Every situation, every moment, God is active and in control. All things were created by God to bring God glory. Everything.
As a diagnosed control freak, this is stressful sometimes. I hate the idea of being trapped in the unknown and not having control of a situation because it makes me feel vulnerable and helpless.
But God loves our vulnerability. He works in our hearts and takes advantage of the situation to show how great and perfect He is, and how He is everything we need.
Have you ever ridden Disneyland's Jungle Cruise? It's one of the classics. You get in to a boat with a witty jungle tour guide and traverse the rivers of the world while avoiding cannibals, tigers, rampaging hippos, and bad jokes. It's a great time and one of my favorites after a long day of stroller dodging and merrymaking.
But the line...
When you first get in line, you can see the boats and the people in front of you boarding their vessel of jungle fun, so you know that your time is coming soon. What you don't see are the four hundred other people waiting in line above you in the mile long roped off path. As you follow the rope, it leads you right beside the water so you can almost touch it, then up a flight of stairs, in to a room where you zig zag four times, out of the room, back in to the same room again, a zig, another zag, out on to a thin bridge, down a flight of stairs, put your right hand in, put your right hand out, shake it all about, zig zag another room until you find yourself in the exact same spot you were in an hour earlier except this time, you get to ride a boat and see hippos.
But that's just how Disneyland is! Anyone who has ever enjoyed the Matterhorn Bobsleds or Splash Mountain know that diligence and faithfulness and staying on the right path is the way to your reward at the end of the line.

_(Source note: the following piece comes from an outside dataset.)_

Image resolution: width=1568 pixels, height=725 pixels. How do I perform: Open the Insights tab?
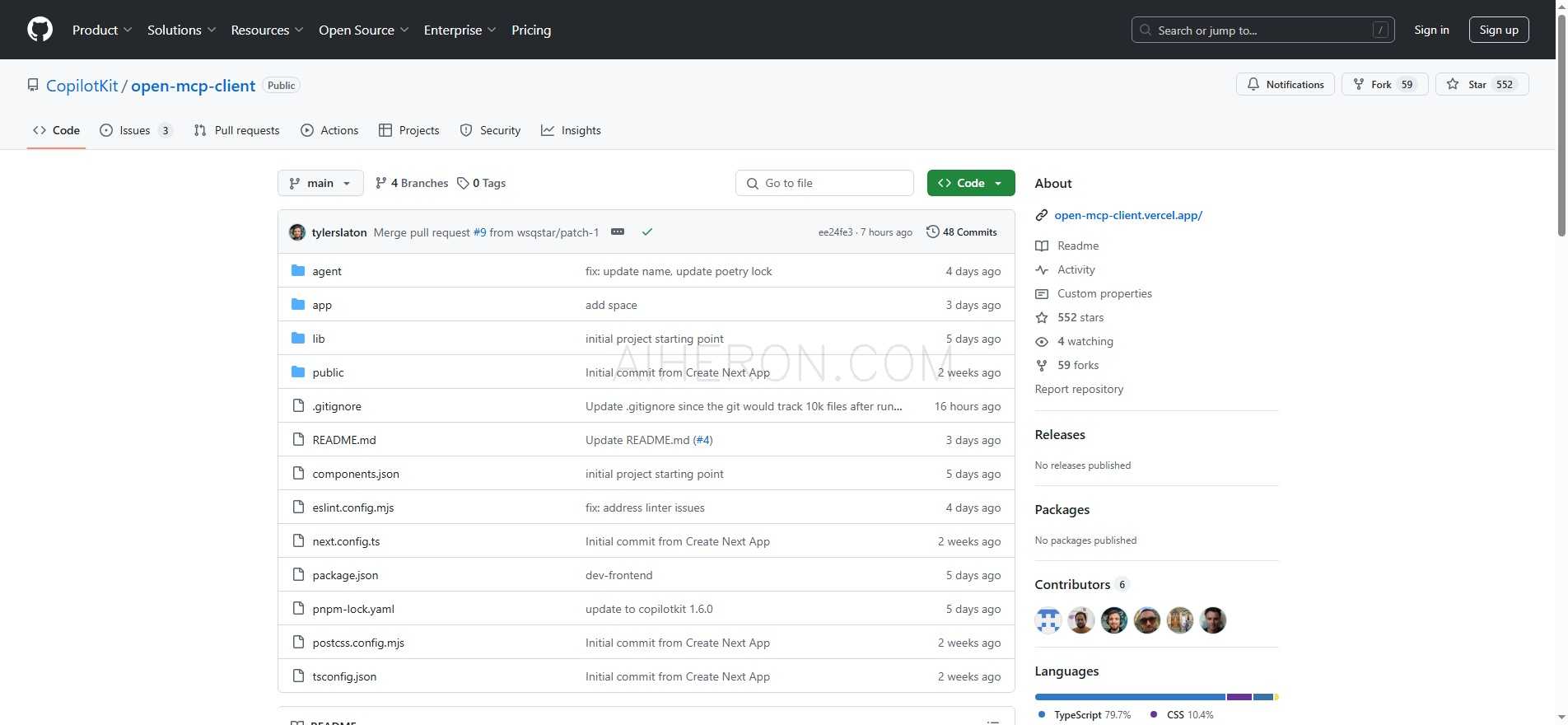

I totally just saw your light bulbs flicker on.
I couldn't help but see this microcosm as an amazing metaphor. The Apostle Paul compares life to a race, full of discipline, endurance, and traversing the track to the finish line. Like any race, it requires preparation, training in discipline, and pushing yourself all the way to the end, having faith that the God we serve is giving us the strength and resources we need to perform at the top of our game.
We serve a God who self sufficient and everlasting, needing nothing. He sustains Himself and is perfect at all times. His plans and judgement is perfect.
When we lean and rely on our perfect creator and trust His plan for our lives, we find ourselves joyfully surprised at the outcome.
It's funny how our plans are never as good as the plans of the omnipotent, all knowing, creator of the universe and master of all things.
Again, sorry for the late post. I've got to get to small group.